Un travail de la Fondation Jean Jaurès révèle que les forces socialistes et leurs alliés n’ont jamais été aussi faibles dans les cités de taille intermédiaire depuis la création du Parti socialiste en 1969.
L’analyse des scrutins municipaux de 2026 dans 140 communes de plus de 15 000 habitants, appartenant à des unités urbaines de 20 000 à 100 000 résidents, dresse un constat sévère pour la gauche. Alors que l’élection de 2020 avait semblé lui redonner une certaine vigueur, elle enregistre aujourd’hui son plus mauvais score historique. Les chercheurs notent que ni La France insoumise ni Les Écologistes ne parviennent à compenser ce recul dans ces territoires.
Les pertes sont tangibles. Des bastions détenus sans interruption depuis les années 1970, comme Aurillac, Le Creusot, Cherbourg-en-Cotentin ou Tulle, fief de l’ancien président François Hollande, sont passés dans d’autres mains. Des villes conquises en 2020, à l’image de Millau ou Périgueux, échappent également à la gauche. Même dans les cas où elle l’emporte, comme à Abbeville ou Bergerac, la victoire doit beaucoup aux divisions de ses adversaires.
La dynamique est implacable. En 2008, la gauche contrôlait 66 villes moyennes sur les 140 étudiées. Elle n’en détient plus que 24 aujourd’hui. De son côté, la droite conforte sa position dominante dans ces communes, même si elle subit quelques revers, notamment face à l’extrême droite. Cette progression s’explique en partie par des reclassements politiques, certains élus centristes étant désormais comptés dans les rangs de la droite.

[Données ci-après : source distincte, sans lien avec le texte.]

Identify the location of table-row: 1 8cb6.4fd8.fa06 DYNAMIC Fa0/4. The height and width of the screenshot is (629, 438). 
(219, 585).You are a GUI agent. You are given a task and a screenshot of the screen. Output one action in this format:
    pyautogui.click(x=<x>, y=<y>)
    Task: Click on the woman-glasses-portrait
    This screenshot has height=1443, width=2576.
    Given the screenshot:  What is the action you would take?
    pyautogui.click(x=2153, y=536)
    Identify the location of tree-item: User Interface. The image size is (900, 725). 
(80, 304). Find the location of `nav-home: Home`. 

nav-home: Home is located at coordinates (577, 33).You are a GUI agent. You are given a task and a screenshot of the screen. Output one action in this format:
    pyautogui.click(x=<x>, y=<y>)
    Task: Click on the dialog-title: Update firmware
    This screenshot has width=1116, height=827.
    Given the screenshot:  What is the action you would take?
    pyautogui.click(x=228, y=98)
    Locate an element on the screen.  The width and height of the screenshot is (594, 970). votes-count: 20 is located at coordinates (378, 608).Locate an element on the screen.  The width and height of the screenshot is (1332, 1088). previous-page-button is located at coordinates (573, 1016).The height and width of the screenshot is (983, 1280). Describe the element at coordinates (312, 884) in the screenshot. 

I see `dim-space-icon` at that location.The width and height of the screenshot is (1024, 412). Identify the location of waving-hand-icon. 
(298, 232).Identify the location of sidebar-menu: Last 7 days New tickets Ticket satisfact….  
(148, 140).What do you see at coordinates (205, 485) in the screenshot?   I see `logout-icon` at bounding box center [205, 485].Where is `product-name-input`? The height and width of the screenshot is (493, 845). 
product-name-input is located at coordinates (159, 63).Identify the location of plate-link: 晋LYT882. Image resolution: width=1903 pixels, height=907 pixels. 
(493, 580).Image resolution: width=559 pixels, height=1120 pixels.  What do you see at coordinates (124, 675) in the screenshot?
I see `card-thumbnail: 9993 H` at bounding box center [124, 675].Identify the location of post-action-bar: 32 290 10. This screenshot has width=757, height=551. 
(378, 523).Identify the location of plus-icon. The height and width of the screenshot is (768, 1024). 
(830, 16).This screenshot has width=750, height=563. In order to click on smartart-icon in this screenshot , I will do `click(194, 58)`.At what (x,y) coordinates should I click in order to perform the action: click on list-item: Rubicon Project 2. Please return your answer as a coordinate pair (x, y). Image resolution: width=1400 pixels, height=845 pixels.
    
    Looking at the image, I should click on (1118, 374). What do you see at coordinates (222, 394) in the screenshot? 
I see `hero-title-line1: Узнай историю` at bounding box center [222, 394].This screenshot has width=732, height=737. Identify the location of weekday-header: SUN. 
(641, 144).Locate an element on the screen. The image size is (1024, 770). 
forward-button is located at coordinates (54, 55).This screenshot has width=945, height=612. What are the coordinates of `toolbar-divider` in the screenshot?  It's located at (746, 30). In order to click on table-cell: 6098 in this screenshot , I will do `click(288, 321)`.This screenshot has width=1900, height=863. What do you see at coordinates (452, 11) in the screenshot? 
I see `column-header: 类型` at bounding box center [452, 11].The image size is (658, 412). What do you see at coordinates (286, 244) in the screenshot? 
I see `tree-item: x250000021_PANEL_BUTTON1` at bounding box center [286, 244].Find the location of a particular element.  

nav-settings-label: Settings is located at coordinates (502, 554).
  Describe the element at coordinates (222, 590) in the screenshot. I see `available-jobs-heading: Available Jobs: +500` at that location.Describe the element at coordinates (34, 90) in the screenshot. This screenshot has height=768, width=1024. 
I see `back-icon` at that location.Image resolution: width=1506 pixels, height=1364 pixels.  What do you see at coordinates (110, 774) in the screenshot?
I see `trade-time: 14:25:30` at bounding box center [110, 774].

Toutefois, cette hégémonie ne profite pas exclusivement aux Républicains, une large partie des maires concernés appartenant à Horizons, à l’UDI ou à la divers droite.
L’extrême droite, quant à elle, conserve ses trois municipalités gagnées en 2020 et en ajoute six nouvelles. Elle étend son influence dans le sud-est et le sud-ouest avec des succès notables à Montauban et Carcassonne, et s’implante dans des zones où elle était jusqu’alors absente, comme le centre de la France. Le cas de Vierzon, passée d’une gestion communiste à une direction classée divers extrême droite, illustre cette percée. Les chercheurs observent également une porosité croissante entre une partie de la droite et les militants du Rassemblement national, ces derniers figurant sur des listes divers droite sans susciter de controverse majeure.